===== RECORDS

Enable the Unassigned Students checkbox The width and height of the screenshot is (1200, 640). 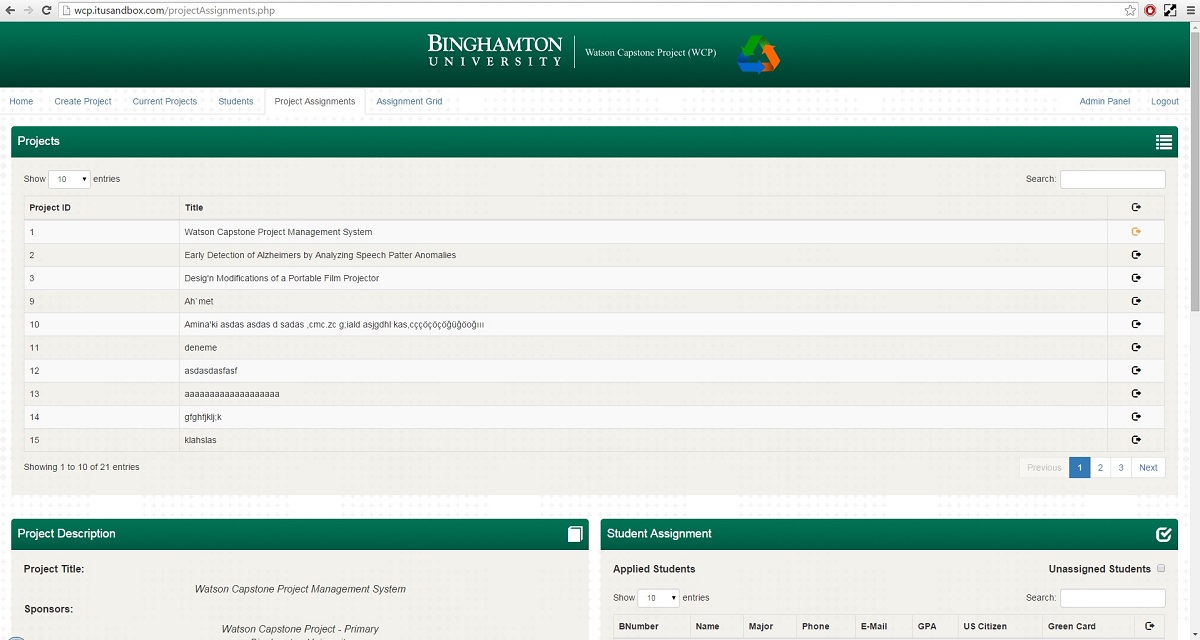click(x=1161, y=569)
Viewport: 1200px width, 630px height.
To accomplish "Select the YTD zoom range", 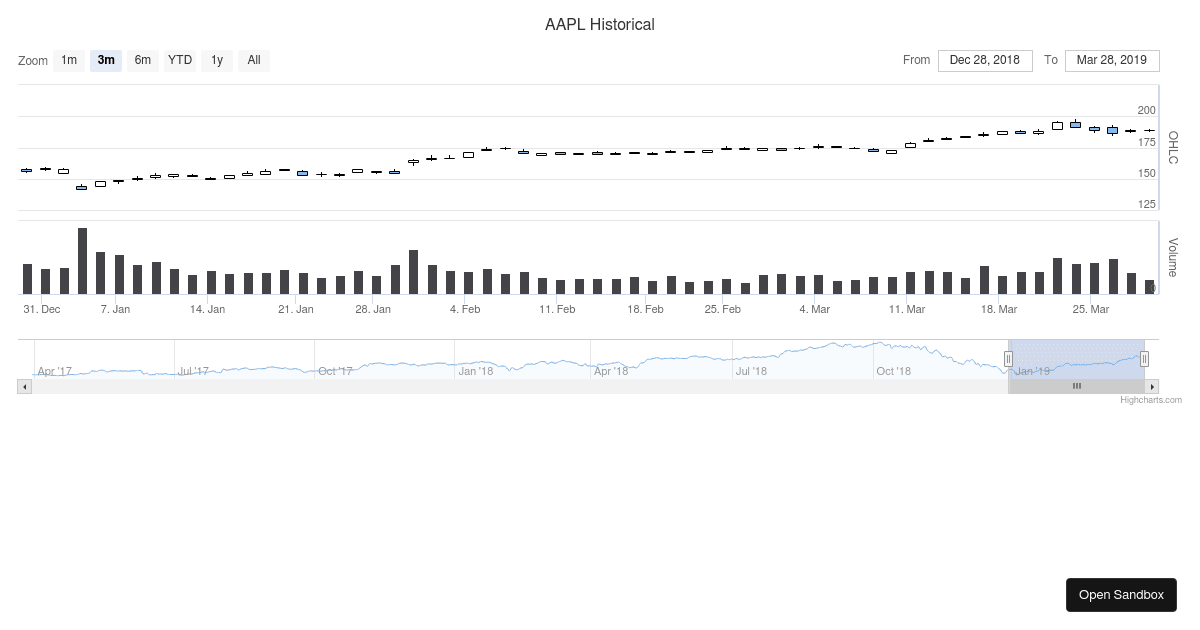I will (180, 60).
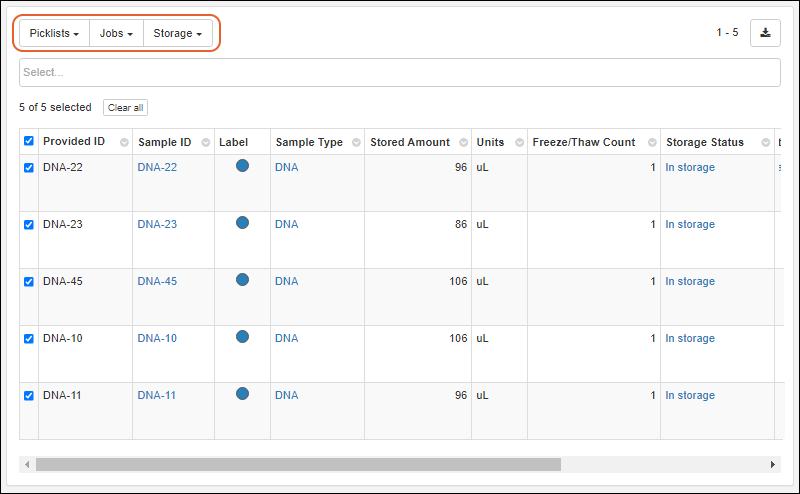Click into the Select... filter field
This screenshot has width=800, height=494.
[x=399, y=73]
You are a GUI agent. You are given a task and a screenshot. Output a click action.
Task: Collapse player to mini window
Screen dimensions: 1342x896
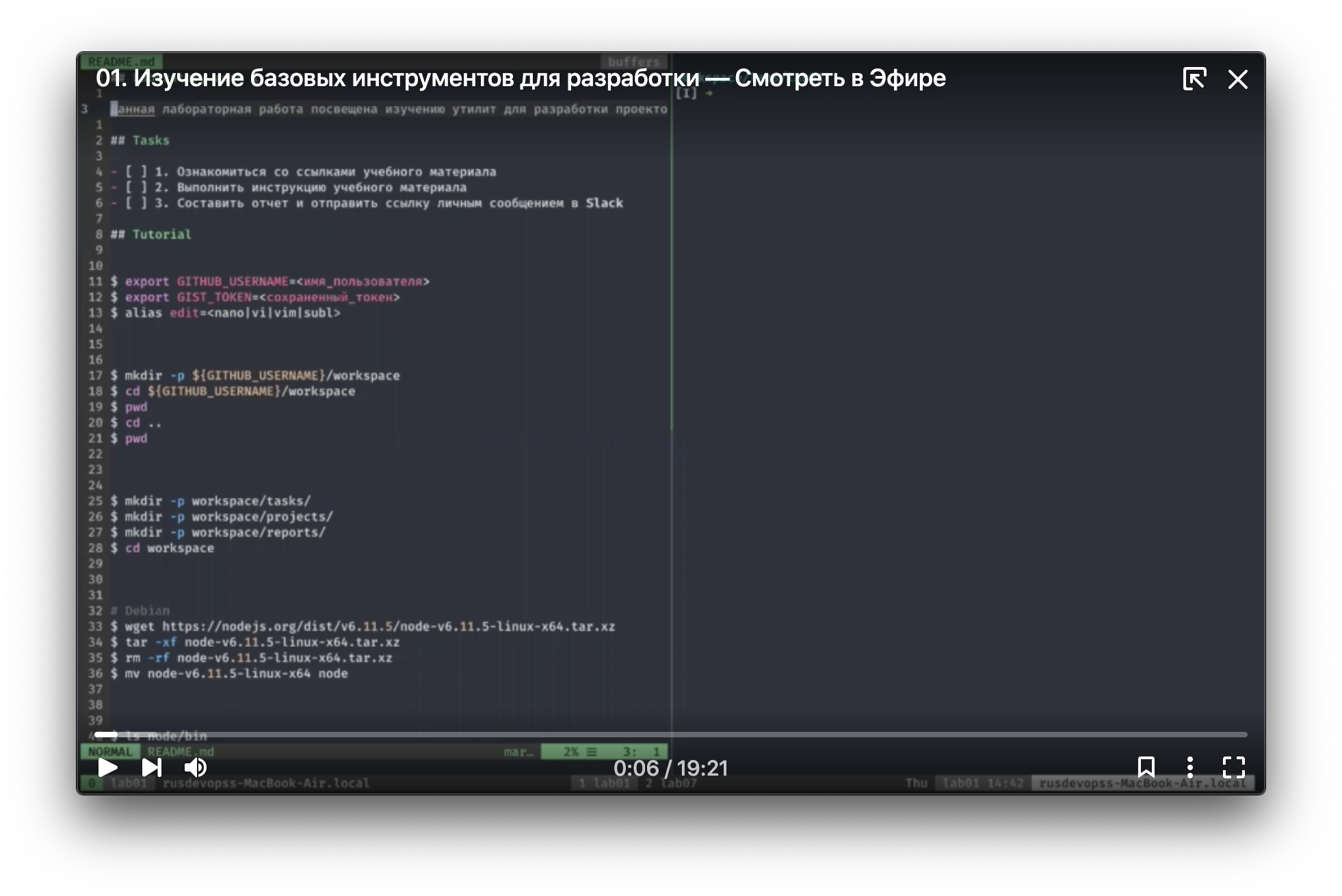pyautogui.click(x=1194, y=79)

==========

● STATED EXERCISE
Edit the part that opens with the line containing "You are a GUI" and runs through the end of the records so that "click action" becomes "tap action", with everything else left unchanged. Omit the pictures from your answer.

● SOLUTION TO THE EXERCISE
You are a GUI agent. You are given a task and a screenshot. Output a tap action.
Task: Collapse player to mini window
Screen dimensions: 1342x896
pyautogui.click(x=1194, y=79)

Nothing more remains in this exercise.